--- begin Data excerpts ---

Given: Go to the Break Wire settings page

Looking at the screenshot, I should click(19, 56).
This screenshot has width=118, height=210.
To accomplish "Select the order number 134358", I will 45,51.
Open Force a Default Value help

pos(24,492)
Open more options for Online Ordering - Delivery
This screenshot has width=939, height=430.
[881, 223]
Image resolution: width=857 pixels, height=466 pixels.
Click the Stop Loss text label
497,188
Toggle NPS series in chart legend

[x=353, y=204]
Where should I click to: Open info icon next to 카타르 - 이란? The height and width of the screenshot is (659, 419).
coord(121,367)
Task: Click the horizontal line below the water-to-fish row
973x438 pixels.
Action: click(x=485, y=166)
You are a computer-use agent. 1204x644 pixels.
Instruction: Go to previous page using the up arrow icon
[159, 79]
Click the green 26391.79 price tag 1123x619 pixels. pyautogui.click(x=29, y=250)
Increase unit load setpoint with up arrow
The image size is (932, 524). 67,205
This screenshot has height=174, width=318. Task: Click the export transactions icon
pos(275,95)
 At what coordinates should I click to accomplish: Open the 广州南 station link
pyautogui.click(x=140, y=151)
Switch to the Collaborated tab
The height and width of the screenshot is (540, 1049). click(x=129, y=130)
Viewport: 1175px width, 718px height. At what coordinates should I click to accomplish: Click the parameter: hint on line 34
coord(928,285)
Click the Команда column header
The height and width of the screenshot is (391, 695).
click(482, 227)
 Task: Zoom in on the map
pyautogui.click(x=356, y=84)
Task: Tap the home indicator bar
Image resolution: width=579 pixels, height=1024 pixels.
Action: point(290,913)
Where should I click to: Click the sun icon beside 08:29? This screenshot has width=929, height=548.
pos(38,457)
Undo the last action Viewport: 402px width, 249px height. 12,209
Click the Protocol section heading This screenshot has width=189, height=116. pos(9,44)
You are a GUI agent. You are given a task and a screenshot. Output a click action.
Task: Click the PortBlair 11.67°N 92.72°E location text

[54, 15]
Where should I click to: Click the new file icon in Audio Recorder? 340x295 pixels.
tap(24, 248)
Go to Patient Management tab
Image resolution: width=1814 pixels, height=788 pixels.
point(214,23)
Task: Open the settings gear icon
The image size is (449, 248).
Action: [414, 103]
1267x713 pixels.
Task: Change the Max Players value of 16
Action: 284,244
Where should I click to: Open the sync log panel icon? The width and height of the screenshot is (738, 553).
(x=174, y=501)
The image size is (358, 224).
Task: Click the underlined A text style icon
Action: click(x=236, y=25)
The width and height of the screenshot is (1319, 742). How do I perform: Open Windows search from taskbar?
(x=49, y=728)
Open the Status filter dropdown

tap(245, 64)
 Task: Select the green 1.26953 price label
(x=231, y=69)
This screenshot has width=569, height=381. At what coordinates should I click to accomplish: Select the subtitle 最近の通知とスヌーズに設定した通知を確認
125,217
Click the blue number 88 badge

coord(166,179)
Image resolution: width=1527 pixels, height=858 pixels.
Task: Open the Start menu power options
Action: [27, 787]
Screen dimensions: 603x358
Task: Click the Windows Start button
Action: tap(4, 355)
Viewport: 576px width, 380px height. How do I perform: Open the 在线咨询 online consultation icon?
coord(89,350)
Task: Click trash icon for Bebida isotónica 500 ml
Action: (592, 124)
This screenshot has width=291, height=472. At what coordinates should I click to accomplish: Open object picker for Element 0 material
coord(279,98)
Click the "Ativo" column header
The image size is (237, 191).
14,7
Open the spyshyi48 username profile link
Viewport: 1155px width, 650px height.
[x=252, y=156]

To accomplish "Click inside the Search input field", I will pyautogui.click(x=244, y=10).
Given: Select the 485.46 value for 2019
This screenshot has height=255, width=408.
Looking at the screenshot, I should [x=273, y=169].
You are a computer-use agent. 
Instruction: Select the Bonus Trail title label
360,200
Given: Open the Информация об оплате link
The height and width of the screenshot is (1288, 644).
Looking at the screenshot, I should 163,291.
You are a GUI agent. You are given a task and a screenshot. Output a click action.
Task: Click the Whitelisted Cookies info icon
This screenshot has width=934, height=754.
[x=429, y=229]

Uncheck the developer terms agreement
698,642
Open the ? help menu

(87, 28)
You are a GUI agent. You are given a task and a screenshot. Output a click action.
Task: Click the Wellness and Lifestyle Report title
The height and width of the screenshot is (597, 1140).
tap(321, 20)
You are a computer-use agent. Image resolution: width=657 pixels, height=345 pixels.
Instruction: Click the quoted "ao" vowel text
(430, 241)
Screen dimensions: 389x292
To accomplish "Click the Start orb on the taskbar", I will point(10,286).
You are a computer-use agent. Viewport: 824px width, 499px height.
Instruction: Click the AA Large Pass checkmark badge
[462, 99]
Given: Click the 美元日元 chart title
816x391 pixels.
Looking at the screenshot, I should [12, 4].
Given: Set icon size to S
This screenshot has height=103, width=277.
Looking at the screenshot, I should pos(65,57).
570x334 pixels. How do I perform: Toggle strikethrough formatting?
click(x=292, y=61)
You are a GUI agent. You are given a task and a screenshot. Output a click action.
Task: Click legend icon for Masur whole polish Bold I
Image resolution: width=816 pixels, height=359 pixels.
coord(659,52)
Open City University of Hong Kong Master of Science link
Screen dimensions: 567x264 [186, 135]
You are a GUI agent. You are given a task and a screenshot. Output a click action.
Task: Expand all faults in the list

--- end Data excerpts ---

Task brief — Pick out every line in the items above that contains the word "will", and copy each one in full. Case counts.

Task result —
To accomplish "Select the order number 134358", I will 45,51.
To accomplish "Click inside the Search input field", I will pyautogui.click(x=244, y=10).
To accomplish "Click the Start orb on the taskbar", I will point(10,286).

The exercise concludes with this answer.